▸ Challenge 1:
In the records, update the lines starting with the line containing "You are a computer-use agent. Image" and going on through the line containing "Action: (147, 14)": replace "purple" with "blue", keep everything else unchanged, and return only those lines.

▸ Supplied text:
------------

Each of these working groups is headed by two scientists, one each from a developed and developing nation, supported by up to 500 other scientists known as lead authors who in turn are supported by up to 2000 further expert reviewers. Together they evaluate thousands of pieces of peer-reviewed research from around the globe.
Here is how Queensland University's Professor Ove Hoegh-Guldberg, a world expert on coral reefs and climate change, describes what happened when he contributed a small slice of the 2007 IPCC report:
"The IPCC has one of the most rigorous review processes I have ever experienced. There are various stages of review. The first round involves the working groups picking over the text (hundreds of eyes and qualified expert opinions). If you have been involved in this process, it is a quite an experience which takes months and years - involving a lot of pedantic haggling over detail - but always using the peer-reviewed literature as the base. When this is complete, then the documents are sent to signatory governments for review. Leading scientists from each of the countries pick over the details. And after this, the documents are placed for open comment (on the web). At this point, any government, industry, science group, special interest group, or individual is invited for comment, recommendations, amendments etc. In response, the lead and contributing authors are required to respond to each comment or suggestion in a precise fashion, however correct or off-the-wall they may be. The responses from the specialists are them independently reviewed to ensure that the documents have been amended to include the comment/suggestion/objection or the comment/suggestion/objection refuted scientifically (ie with peer-reviewed literature). Personally, I had to respond to 87 comments on a relatively small contribution to the Australian and NZ chapters within Working Group 2 of the IPCC report in 2007. At the end of the day, I don't think you could have a more rigorous process. The only problem is that it ends up being conservative (e.g. failure of AR4 IPCCC in 2007 to predict the current dramatic decline of Arctic sea ice). That may be its only flaw."

------------

▸ Raw data:
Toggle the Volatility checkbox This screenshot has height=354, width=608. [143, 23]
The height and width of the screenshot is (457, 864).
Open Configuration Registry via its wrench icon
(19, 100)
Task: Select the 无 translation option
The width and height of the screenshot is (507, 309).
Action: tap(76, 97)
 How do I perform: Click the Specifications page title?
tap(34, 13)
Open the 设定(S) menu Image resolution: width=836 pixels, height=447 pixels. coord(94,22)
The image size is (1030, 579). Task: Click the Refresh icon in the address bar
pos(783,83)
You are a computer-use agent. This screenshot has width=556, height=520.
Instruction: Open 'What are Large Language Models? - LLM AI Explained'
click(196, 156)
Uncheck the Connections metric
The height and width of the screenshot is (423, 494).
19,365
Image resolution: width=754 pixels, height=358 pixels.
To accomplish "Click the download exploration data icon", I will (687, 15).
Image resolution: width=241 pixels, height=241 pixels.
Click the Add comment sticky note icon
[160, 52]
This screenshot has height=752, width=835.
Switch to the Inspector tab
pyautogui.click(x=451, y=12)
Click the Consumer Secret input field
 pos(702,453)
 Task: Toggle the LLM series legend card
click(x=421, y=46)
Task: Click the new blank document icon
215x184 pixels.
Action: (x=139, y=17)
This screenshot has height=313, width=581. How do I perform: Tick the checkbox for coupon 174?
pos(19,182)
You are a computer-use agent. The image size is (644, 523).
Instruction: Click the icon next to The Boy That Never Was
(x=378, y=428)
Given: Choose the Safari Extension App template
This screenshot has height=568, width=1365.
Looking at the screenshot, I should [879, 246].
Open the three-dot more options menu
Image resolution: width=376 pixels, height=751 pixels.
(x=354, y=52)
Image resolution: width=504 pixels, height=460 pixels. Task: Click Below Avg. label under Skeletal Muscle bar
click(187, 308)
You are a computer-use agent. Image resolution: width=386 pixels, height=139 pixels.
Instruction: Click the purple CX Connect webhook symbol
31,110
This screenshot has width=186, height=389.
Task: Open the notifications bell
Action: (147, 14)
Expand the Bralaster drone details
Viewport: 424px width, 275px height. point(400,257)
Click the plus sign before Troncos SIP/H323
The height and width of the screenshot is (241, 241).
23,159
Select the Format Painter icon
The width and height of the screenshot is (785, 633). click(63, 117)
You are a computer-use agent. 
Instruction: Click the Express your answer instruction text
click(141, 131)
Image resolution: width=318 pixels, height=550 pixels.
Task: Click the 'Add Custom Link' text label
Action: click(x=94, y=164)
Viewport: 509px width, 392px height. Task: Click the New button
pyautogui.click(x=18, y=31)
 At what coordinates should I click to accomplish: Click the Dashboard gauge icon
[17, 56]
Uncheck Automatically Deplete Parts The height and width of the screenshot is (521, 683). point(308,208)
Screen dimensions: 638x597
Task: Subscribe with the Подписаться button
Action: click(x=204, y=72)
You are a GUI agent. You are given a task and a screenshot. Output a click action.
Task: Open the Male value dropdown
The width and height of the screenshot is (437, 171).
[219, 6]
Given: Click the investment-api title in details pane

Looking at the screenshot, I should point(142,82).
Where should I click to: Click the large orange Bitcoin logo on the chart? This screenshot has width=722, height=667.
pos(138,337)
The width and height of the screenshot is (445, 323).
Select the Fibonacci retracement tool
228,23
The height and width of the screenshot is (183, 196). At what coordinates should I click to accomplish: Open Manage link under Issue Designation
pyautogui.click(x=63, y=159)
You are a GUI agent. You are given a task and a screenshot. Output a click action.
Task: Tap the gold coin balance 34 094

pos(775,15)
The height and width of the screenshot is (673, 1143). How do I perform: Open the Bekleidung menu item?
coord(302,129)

------------

▸ Challenge 2:
According to the text on the IPCC review process, how many comments did Professor Ove Hoegh-Guldberg have to respond to for his contribution to the 2007 report?

▸ Full response 1:
You are a computer-use agent. Image resolution: width=386 pixels, height=139 pixels.
Instruction: Click the blue CX Connect webhook symbol
31,110
This screenshot has width=186, height=389.
Task: Open the notifications bell
Action: (147, 14)

▸ Full response 2:
87 comments.